## What the task requires
Look below for the line containing "Task: Expand the". Reproduce it and every line after it exactly, and nothing more.

Items listed in a dataset
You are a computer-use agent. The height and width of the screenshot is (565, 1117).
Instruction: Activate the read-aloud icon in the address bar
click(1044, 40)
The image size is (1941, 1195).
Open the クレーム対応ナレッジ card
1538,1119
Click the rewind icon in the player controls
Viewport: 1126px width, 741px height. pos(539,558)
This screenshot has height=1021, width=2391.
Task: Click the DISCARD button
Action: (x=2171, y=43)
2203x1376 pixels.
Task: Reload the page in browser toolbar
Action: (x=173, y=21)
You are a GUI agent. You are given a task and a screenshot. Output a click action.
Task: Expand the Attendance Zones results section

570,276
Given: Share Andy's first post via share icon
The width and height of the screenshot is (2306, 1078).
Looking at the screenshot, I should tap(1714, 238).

## Answer space
Task: Expand the Attendance Zones results section

570,276
Given: Share Andy's first post via share icon
The width and height of the screenshot is (2306, 1078).
Looking at the screenshot, I should tap(1714, 238).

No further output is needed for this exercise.